Text and element pointing rows
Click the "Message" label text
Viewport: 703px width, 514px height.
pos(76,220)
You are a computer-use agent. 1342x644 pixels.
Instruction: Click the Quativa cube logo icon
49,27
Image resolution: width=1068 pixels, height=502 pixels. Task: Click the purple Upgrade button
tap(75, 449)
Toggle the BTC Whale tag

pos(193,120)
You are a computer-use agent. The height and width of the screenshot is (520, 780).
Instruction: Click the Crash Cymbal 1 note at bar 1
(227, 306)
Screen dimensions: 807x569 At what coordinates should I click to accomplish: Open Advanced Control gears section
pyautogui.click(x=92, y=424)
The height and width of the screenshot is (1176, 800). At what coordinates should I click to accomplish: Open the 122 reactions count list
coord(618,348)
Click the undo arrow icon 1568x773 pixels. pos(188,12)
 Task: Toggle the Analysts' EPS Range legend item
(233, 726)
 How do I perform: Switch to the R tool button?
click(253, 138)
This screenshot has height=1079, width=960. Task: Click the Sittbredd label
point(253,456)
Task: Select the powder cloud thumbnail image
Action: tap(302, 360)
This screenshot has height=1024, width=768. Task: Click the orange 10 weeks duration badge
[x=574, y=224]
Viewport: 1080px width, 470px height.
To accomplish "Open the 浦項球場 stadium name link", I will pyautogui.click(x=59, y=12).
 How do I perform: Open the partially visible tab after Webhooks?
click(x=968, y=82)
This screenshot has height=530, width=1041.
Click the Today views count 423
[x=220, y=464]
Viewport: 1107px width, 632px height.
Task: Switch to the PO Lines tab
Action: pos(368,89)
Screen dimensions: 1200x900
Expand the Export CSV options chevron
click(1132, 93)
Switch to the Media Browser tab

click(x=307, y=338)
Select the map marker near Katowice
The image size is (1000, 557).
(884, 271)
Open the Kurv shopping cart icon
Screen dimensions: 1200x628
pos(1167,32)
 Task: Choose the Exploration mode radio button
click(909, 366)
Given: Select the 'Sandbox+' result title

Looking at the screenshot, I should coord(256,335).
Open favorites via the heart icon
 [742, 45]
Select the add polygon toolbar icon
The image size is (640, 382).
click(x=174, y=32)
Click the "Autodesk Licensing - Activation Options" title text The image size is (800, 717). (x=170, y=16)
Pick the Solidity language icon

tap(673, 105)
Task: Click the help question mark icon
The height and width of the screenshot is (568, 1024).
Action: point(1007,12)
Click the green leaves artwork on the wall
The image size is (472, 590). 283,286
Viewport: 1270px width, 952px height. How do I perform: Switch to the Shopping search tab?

Instructions for the task → Rewrite the rows above, replacing every occurrence of "Screen dimensions" with "Display size" and keeping everything else unchanged.

Output below →
Click the "Message" label text
Viewport: 703px width, 514px height.
pos(76,220)
You are a computer-use agent. 1342x644 pixels.
Instruction: Click the Quativa cube logo icon
49,27
Image resolution: width=1068 pixels, height=502 pixels. Task: Click the purple Upgrade button
tap(75, 449)
Toggle the BTC Whale tag

pos(193,120)
You are a computer-use agent. The height and width of the screenshot is (520, 780).
Instruction: Click the Crash Cymbal 1 note at bar 1
(227, 306)
Display size: 807x569 At what coordinates should I click to accomplish: Open Advanced Control gears section
pyautogui.click(x=92, y=424)
The height and width of the screenshot is (1176, 800). At what coordinates should I click to accomplish: Open the 122 reactions count list
coord(618,348)
Click the undo arrow icon 1568x773 pixels. pos(188,12)
 Task: Toggle the Analysts' EPS Range legend item
(233, 726)
 How do I perform: Switch to the R tool button?
click(253, 138)
This screenshot has height=1079, width=960. Task: Click the Sittbredd label
point(253,456)
Task: Select the powder cloud thumbnail image
Action: tap(302, 360)
This screenshot has height=1024, width=768. Task: Click the orange 10 weeks duration badge
[x=574, y=224]
Viewport: 1080px width, 470px height.
To accomplish "Open the 浦項球場 stadium name link", I will pyautogui.click(x=59, y=12).
 How do I perform: Open the partially visible tab after Webhooks?
click(x=968, y=82)
This screenshot has height=530, width=1041.
Click the Today views count 423
[x=220, y=464]
Viewport: 1107px width, 632px height.
Task: Switch to the PO Lines tab
Action: pos(368,89)
Display size: 1200x900
Expand the Export CSV options chevron
click(1132, 93)
Switch to the Media Browser tab

click(x=307, y=338)
Select the map marker near Katowice
The image size is (1000, 557).
(884, 271)
Open the Kurv shopping cart icon
Display size: 1200x628
pos(1167,32)
 Task: Choose the Exploration mode radio button
click(909, 366)
Given: Select the 'Sandbox+' result title

Looking at the screenshot, I should coord(256,335).
Open favorites via the heart icon
 [742, 45]
Select the add polygon toolbar icon
The image size is (640, 382).
click(x=174, y=32)
Click the "Autodesk Licensing - Activation Options" title text The image size is (800, 717). (x=170, y=16)
Pick the Solidity language icon

tap(673, 105)
Task: Click the help question mark icon
The height and width of the screenshot is (568, 1024).
Action: point(1007,12)
Click the green leaves artwork on the wall
The image size is (472, 590). 283,286
Viewport: 1270px width, 952px height. How do I perform: Switch to the Shopping search tab?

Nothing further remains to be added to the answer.